[Recorded data]

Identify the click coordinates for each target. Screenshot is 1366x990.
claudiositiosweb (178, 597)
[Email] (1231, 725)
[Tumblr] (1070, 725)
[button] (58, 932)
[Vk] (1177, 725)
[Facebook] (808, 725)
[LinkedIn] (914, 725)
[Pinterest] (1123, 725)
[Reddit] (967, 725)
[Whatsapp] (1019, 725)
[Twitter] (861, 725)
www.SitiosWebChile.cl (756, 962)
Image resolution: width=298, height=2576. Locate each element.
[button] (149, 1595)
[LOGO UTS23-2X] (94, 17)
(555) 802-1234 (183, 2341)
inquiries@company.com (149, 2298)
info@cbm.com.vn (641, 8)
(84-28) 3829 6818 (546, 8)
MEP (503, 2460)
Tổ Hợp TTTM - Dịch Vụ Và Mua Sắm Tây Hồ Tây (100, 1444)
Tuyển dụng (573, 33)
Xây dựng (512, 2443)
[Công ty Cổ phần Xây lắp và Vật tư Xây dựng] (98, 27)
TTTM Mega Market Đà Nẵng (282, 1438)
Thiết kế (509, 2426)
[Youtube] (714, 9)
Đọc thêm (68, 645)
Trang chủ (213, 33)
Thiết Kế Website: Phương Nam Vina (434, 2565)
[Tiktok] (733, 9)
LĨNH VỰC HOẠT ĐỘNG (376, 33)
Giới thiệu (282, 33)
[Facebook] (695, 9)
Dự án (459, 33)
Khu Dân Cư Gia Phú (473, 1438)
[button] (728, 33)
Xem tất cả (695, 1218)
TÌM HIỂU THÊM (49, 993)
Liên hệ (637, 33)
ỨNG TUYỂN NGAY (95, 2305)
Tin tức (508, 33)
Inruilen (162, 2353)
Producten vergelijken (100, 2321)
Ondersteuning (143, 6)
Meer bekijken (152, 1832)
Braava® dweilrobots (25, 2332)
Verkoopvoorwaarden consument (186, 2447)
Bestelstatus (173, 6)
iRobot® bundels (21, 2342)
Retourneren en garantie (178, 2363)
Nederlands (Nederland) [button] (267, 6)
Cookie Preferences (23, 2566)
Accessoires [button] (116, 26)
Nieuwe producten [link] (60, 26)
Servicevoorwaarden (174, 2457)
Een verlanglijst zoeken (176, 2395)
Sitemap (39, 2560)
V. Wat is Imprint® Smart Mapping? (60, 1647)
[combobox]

YOUR OBJECTIVE — Set out every record in full, exactly as given.

EXPECTED ANSWER —
Identify the click coordinates for each target. Screenshot is 1366x990.
claudiositiosweb (178, 597)
[Email] (1231, 725)
[Tumblr] (1070, 725)
[button] (58, 932)
[Vk] (1177, 725)
[Facebook] (808, 725)
[LinkedIn] (914, 725)
[Pinterest] (1123, 725)
[Reddit] (967, 725)
[Whatsapp] (1019, 725)
[Twitter] (861, 725)
www.SitiosWebChile.cl (756, 962)
Image resolution: width=298, height=2576. Locate each element.
[button] (149, 1595)
[LOGO UTS23-2X] (94, 17)
(555) 802-1234 (183, 2341)
inquiries@company.com (149, 2298)
info@cbm.com.vn (641, 8)
(84-28) 3829 6818 (546, 8)
MEP (503, 2460)
Tổ Hợp TTTM - Dịch Vụ Và Mua Sắm Tây Hồ Tây (100, 1444)
Tuyển dụng (573, 33)
Xây dựng (512, 2443)
[Công ty Cổ phần Xây lắp và Vật tư Xây dựng] (98, 27)
TTTM Mega Market Đà Nẵng (282, 1438)
Thiết kế (509, 2426)
[Youtube] (714, 9)
Đọc thêm (68, 645)
Trang chủ (213, 33)
Thiết Kế Website: Phương Nam Vina (434, 2565)
[Tiktok] (733, 9)
LĨNH VỰC HOẠT ĐỘNG (376, 33)
Giới thiệu (282, 33)
[Facebook] (695, 9)
Dự án (459, 33)
Khu Dân Cư Gia Phú (473, 1438)
[button] (728, 33)
Xem tất cả (695, 1218)
TÌM HIỂU THÊM (49, 993)
Liên hệ (637, 33)
ỨNG TUYỂN NGAY (95, 2305)
Tin tức (508, 33)
Inruilen (162, 2353)
Producten vergelijken (100, 2321)
Ondersteuning (143, 6)
Meer bekijken (152, 1832)
Braava® dweilrobots (25, 2332)
Verkoopvoorwaarden consument (186, 2447)
Bestelstatus (173, 6)
iRobot® bundels (21, 2342)
Retourneren en garantie (178, 2363)
Nederlands (Nederland) [button] (267, 6)
Cookie Preferences (23, 2566)
Accessoires [button] (116, 26)
Nieuwe producten [link] (60, 26)
Servicevoorwaarden (174, 2457)
Een verlanglijst zoeken (176, 2395)
Sitemap (39, 2560)
V. Wat is Imprint® Smart Mapping? (60, 1647)
[combobox]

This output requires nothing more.